Saved entries

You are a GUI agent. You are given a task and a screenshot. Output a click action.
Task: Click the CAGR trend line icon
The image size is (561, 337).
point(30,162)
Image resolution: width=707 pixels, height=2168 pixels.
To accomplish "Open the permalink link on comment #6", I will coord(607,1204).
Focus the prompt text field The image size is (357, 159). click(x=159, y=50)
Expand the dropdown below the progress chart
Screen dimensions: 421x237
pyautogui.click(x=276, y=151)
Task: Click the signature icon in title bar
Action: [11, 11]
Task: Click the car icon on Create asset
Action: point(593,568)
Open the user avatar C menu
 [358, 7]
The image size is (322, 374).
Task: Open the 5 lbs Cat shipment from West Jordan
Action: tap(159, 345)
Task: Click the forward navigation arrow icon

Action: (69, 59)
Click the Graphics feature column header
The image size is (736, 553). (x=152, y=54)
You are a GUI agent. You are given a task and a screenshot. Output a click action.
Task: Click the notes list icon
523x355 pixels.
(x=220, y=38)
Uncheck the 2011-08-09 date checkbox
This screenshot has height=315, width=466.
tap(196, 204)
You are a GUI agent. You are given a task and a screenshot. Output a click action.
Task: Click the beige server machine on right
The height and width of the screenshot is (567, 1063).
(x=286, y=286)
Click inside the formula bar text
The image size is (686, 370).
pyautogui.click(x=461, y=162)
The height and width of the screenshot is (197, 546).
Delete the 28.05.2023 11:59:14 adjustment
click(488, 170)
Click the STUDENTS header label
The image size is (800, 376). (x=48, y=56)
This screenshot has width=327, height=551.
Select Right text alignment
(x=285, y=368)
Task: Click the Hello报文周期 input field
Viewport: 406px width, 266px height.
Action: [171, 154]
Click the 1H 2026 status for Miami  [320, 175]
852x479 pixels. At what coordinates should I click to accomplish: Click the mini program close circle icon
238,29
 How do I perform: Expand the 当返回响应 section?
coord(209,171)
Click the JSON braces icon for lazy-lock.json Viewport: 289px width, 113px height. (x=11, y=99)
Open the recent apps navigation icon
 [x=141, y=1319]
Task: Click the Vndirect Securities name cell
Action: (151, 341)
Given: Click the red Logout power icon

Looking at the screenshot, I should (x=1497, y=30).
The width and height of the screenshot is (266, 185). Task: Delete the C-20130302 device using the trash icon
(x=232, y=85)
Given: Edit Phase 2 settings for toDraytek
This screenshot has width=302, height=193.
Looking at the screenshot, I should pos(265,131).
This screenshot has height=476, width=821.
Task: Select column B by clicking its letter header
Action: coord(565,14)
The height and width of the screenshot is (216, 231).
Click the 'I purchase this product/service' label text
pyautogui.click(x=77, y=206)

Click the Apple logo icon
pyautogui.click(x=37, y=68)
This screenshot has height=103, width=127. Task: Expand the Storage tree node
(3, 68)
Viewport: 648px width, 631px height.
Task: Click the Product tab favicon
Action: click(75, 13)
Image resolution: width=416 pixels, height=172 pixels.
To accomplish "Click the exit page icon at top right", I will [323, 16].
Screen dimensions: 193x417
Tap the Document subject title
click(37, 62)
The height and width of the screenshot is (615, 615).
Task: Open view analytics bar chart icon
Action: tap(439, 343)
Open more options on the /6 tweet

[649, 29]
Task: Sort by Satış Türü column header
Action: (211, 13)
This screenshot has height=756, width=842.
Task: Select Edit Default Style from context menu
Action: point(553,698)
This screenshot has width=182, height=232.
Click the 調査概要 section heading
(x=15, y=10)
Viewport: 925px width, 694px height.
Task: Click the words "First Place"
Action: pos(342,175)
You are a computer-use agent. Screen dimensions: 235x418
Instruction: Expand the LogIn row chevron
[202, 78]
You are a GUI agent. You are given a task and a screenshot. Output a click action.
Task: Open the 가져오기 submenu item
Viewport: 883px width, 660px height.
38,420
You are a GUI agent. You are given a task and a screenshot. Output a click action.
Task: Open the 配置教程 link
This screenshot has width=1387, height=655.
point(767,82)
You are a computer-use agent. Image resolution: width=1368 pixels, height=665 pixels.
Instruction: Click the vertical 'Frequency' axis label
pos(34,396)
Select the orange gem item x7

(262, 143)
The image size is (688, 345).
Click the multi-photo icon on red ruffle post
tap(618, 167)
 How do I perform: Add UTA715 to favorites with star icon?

▶ EXERCISE
Transcribe every line above, character for character.

▶ SOLUTION TO THIS TASK
You are a GUI agent. You are given a task and a screenshot. Output a click action.
Task: Click the CAGR trend line icon
The image size is (561, 337).
point(30,162)
Image resolution: width=707 pixels, height=2168 pixels.
To accomplish "Open the permalink link on comment #6", I will coord(607,1204).
Focus the prompt text field The image size is (357, 159). click(x=159, y=50)
Expand the dropdown below the progress chart
Screen dimensions: 421x237
pyautogui.click(x=276, y=151)
Task: Click the signature icon in title bar
Action: [11, 11]
Task: Click the car icon on Create asset
Action: point(593,568)
Open the user avatar C menu
 [358, 7]
The image size is (322, 374).
Task: Open the 5 lbs Cat shipment from West Jordan
Action: tap(159, 345)
Task: Click the forward navigation arrow icon

Action: (69, 59)
Click the Graphics feature column header
The image size is (736, 553). (x=152, y=54)
You are a GUI agent. You are given a task and a screenshot. Output a click action.
Task: Click the notes list icon
523x355 pixels.
(x=220, y=38)
Uncheck the 2011-08-09 date checkbox
This screenshot has height=315, width=466.
tap(196, 204)
You are a GUI agent. You are given a task and a screenshot. Output a click action.
Task: Click the beige server machine on right
The height and width of the screenshot is (567, 1063).
(x=286, y=286)
Click inside the formula bar text
The image size is (686, 370).
pyautogui.click(x=461, y=162)
The height and width of the screenshot is (197, 546).
Delete the 28.05.2023 11:59:14 adjustment
click(488, 170)
Click the STUDENTS header label
The image size is (800, 376). (x=48, y=56)
This screenshot has width=327, height=551.
Select Right text alignment
(x=285, y=368)
Task: Click the Hello报文周期 input field
Viewport: 406px width, 266px height.
Action: [171, 154]
Click the 1H 2026 status for Miami  [320, 175]
852x479 pixels. At what coordinates should I click to accomplish: Click the mini program close circle icon
238,29
 How do I perform: Expand the 当返回响应 section?
coord(209,171)
Click the JSON braces icon for lazy-lock.json Viewport: 289px width, 113px height. (x=11, y=99)
Open the recent apps navigation icon
 [x=141, y=1319]
Task: Click the Vndirect Securities name cell
Action: (151, 341)
Given: Click the red Logout power icon

Looking at the screenshot, I should (x=1497, y=30).
The width and height of the screenshot is (266, 185). Task: Delete the C-20130302 device using the trash icon
(x=232, y=85)
Given: Edit Phase 2 settings for toDraytek
This screenshot has width=302, height=193.
Looking at the screenshot, I should pos(265,131).
This screenshot has height=476, width=821.
Task: Select column B by clicking its letter header
Action: coord(565,14)
The height and width of the screenshot is (216, 231).
Click the 'I purchase this product/service' label text
pyautogui.click(x=77, y=206)

Click the Apple logo icon
pyautogui.click(x=37, y=68)
This screenshot has height=103, width=127. Task: Expand the Storage tree node
(3, 68)
Viewport: 648px width, 631px height.
Task: Click the Product tab favicon
Action: click(75, 13)
Image resolution: width=416 pixels, height=172 pixels.
To accomplish "Click the exit page icon at top right", I will [323, 16].
Screen dimensions: 193x417
Tap the Document subject title
click(37, 62)
The height and width of the screenshot is (615, 615).
Task: Open view analytics bar chart icon
Action: tap(439, 343)
Open more options on the /6 tweet

[649, 29]
Task: Sort by Satış Türü column header
Action: (211, 13)
This screenshot has height=756, width=842.
Task: Select Edit Default Style from context menu
Action: point(553,698)
This screenshot has width=182, height=232.
Click the 調査概要 section heading
(x=15, y=10)
Viewport: 925px width, 694px height.
Task: Click the words "First Place"
Action: pos(342,175)
You are a computer-use agent. Screen dimensions: 235x418
Instruction: Expand the LogIn row chevron
[202, 78]
You are a GUI agent. You are given a task and a screenshot. Output a click action.
Task: Open the 가져오기 submenu item
Viewport: 883px width, 660px height.
38,420
You are a GUI agent. You are given a task and a screenshot. Output a click action.
Task: Open the 配置教程 link
This screenshot has width=1387, height=655.
point(767,82)
You are a computer-use agent. Image resolution: width=1368 pixels, height=665 pixels.
Instruction: Click the vertical 'Frequency' axis label
pos(34,396)
Select the orange gem item x7

(262, 143)
The image size is (688, 345).
Click the multi-photo icon on red ruffle post
tap(618, 167)
 How do I perform: Add UTA715 to favorites with star icon?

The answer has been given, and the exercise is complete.